»»
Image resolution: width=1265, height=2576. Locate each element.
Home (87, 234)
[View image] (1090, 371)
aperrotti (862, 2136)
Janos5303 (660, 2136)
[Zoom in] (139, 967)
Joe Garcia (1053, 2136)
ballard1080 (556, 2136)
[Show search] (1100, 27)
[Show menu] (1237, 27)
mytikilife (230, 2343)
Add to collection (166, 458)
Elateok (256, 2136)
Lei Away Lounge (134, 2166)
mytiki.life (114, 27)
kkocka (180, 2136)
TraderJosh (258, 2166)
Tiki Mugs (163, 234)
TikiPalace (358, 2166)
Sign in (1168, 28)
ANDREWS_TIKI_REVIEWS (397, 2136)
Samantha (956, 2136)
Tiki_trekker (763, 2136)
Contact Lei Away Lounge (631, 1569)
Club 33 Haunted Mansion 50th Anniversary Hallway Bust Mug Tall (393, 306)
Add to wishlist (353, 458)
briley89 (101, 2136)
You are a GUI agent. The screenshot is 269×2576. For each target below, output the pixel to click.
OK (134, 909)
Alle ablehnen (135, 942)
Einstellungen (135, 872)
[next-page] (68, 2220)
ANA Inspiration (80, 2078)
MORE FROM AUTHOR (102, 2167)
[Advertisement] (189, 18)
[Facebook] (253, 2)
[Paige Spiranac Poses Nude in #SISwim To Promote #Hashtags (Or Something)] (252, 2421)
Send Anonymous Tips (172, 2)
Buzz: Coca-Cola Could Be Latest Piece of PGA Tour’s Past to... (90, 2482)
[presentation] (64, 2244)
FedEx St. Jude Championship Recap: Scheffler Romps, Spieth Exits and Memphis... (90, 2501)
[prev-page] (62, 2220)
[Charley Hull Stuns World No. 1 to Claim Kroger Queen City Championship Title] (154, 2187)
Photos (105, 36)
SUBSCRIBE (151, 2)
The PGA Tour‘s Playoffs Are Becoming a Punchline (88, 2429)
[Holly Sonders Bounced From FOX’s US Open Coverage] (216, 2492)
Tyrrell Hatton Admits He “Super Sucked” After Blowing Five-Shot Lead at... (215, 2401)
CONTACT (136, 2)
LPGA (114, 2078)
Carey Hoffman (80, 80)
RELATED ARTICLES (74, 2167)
««
▶ [THE TASK] Copy the data exactly as it was presented.

▶ [ANSWER BELOW]
Image resolution: width=1265, height=2576. Locate each element.
Home (87, 234)
[View image] (1090, 371)
aperrotti (862, 2136)
Janos5303 (660, 2136)
[Zoom in] (139, 967)
Joe Garcia (1053, 2136)
ballard1080 (556, 2136)
[Show search] (1100, 27)
[Show menu] (1237, 27)
mytikilife (230, 2343)
Add to collection (166, 458)
Elateok (256, 2136)
Lei Away Lounge (134, 2166)
mytiki.life (114, 27)
kkocka (180, 2136)
TraderJosh (258, 2166)
Tiki Mugs (163, 234)
TikiPalace (358, 2166)
Sign in (1168, 28)
ANDREWS_TIKI_REVIEWS (397, 2136)
Samantha (956, 2136)
Tiki_trekker (763, 2136)
Contact Lei Away Lounge (631, 1569)
Club 33 Haunted Mansion 50th Anniversary Hallway Bust Mug Tall (393, 306)
Add to wishlist (353, 458)
briley89 (101, 2136)
You are a GUI agent. The screenshot is 269×2576. For each target below, output the pixel to click.
OK (134, 909)
Alle ablehnen (135, 942)
Einstellungen (135, 872)
[next-page] (68, 2220)
ANA Inspiration (80, 2078)
MORE FROM AUTHOR (102, 2167)
[Advertisement] (189, 18)
[Facebook] (253, 2)
[Paige Spiranac Poses Nude in #SISwim To Promote #Hashtags (Or Something)] (252, 2421)
Send Anonymous Tips (172, 2)
Buzz: Coca-Cola Could Be Latest Piece of PGA Tour’s Past to... (90, 2482)
[presentation] (64, 2244)
FedEx St. Jude Championship Recap: Scheffler Romps, Spieth Exits and Memphis... (90, 2501)
[prev-page] (62, 2220)
[Charley Hull Stuns World No. 1 to Claim Kroger Queen City Championship Title] (154, 2187)
Photos (105, 36)
SUBSCRIBE (151, 2)
The PGA Tour‘s Playoffs Are Becoming a Punchline (88, 2429)
[Holly Sonders Bounced From FOX’s US Open Coverage] (216, 2492)
Tyrrell Hatton Admits He “Super Sucked” After Blowing Five-Shot Lead at... (215, 2401)
CONTACT (136, 2)
LPGA (114, 2078)
Carey Hoffman (80, 80)
RELATED ARTICLES (74, 2167)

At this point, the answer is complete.